▶ **What is needed**: Set down the material exactly, keeping every line whole.

▶ **Source material**:
________________________

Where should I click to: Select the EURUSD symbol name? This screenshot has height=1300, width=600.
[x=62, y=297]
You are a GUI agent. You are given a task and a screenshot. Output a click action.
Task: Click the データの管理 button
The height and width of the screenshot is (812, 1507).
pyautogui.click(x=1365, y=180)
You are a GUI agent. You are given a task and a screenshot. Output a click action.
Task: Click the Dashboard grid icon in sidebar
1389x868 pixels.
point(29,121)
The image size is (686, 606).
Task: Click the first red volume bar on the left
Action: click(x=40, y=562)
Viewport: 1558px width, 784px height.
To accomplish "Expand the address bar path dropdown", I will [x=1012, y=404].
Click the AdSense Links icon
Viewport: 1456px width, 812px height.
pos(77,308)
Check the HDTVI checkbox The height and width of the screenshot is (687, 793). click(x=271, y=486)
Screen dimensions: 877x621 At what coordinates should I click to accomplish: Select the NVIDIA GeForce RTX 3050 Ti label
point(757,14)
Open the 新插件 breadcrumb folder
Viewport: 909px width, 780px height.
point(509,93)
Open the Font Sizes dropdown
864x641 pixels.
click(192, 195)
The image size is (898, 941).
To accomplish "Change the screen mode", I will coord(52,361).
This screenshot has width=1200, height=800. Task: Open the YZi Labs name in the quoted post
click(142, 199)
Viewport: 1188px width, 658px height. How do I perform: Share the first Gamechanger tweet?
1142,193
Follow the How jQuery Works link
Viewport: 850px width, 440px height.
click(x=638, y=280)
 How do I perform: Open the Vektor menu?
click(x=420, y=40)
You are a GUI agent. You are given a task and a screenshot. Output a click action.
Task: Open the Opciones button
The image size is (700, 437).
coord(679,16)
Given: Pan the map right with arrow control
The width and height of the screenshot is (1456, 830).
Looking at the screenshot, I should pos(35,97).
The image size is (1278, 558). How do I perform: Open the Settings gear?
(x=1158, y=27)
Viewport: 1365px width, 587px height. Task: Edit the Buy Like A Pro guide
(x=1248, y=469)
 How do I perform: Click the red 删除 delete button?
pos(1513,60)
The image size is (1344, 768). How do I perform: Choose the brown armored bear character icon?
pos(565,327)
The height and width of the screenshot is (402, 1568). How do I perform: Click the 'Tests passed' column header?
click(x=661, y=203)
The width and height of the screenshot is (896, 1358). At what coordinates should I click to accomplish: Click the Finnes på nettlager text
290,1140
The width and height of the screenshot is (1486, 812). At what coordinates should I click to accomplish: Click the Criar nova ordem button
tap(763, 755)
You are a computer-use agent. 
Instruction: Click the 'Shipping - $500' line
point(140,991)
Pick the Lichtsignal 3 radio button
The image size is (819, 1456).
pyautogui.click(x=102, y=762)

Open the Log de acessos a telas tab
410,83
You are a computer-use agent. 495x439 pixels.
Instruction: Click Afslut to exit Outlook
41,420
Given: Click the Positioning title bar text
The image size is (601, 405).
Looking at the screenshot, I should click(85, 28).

________________________

▶ **Result of the exercise**:
Where should I click to: Select the EURUSD symbol name? This screenshot has height=1300, width=600.
[x=62, y=297]
You are a GUI agent. You are given a task and a screenshot. Output a click action.
Task: Click the データの管理 button
The height and width of the screenshot is (812, 1507).
pyautogui.click(x=1365, y=180)
You are a GUI agent. You are given a task and a screenshot. Output a click action.
Task: Click the Dashboard grid icon in sidebar
1389x868 pixels.
point(29,121)
The image size is (686, 606).
Task: Click the first red volume bar on the left
Action: click(x=40, y=562)
Viewport: 1558px width, 784px height.
To accomplish "Expand the address bar path dropdown", I will [x=1012, y=404].
Click the AdSense Links icon
Viewport: 1456px width, 812px height.
pos(77,308)
Check the HDTVI checkbox The height and width of the screenshot is (687, 793). click(x=271, y=486)
Screen dimensions: 877x621 At what coordinates should I click to accomplish: Select the NVIDIA GeForce RTX 3050 Ti label
point(757,14)
Open the 新插件 breadcrumb folder
Viewport: 909px width, 780px height.
point(509,93)
Open the Font Sizes dropdown
864x641 pixels.
click(192, 195)
The image size is (898, 941).
To accomplish "Change the screen mode", I will coord(52,361).
This screenshot has width=1200, height=800. Task: Open the YZi Labs name in the quoted post
click(142, 199)
Viewport: 1188px width, 658px height. How do I perform: Share the first Gamechanger tweet?
1142,193
Follow the How jQuery Works link
Viewport: 850px width, 440px height.
click(x=638, y=280)
 How do I perform: Open the Vektor menu?
click(x=420, y=40)
You are a GUI agent. You are given a task and a screenshot. Output a click action.
Task: Open the Opciones button
The image size is (700, 437).
coord(679,16)
Given: Pan the map right with arrow control
The width and height of the screenshot is (1456, 830).
Looking at the screenshot, I should pos(35,97).
The image size is (1278, 558). How do I perform: Open the Settings gear?
(x=1158, y=27)
Viewport: 1365px width, 587px height. Task: Edit the Buy Like A Pro guide
(x=1248, y=469)
 How do I perform: Click the red 删除 delete button?
pos(1513,60)
The image size is (1344, 768). How do I perform: Choose the brown armored bear character icon?
pos(565,327)
The height and width of the screenshot is (402, 1568). How do I perform: Click the 'Tests passed' column header?
click(x=661, y=203)
The width and height of the screenshot is (896, 1358). At what coordinates should I click to accomplish: Click the Finnes på nettlager text
290,1140
The width and height of the screenshot is (1486, 812). At what coordinates should I click to accomplish: Click the Criar nova ordem button
tap(763, 755)
You are a computer-use agent. 
Instruction: Click the 'Shipping - $500' line
point(140,991)
Pick the Lichtsignal 3 radio button
The image size is (819, 1456).
pyautogui.click(x=102, y=762)

Open the Log de acessos a telas tab
410,83
You are a computer-use agent. 495x439 pixels.
Instruction: Click Afslut to exit Outlook
41,420
Given: Click the Positioning title bar text
The image size is (601, 405).
Looking at the screenshot, I should click(85, 28).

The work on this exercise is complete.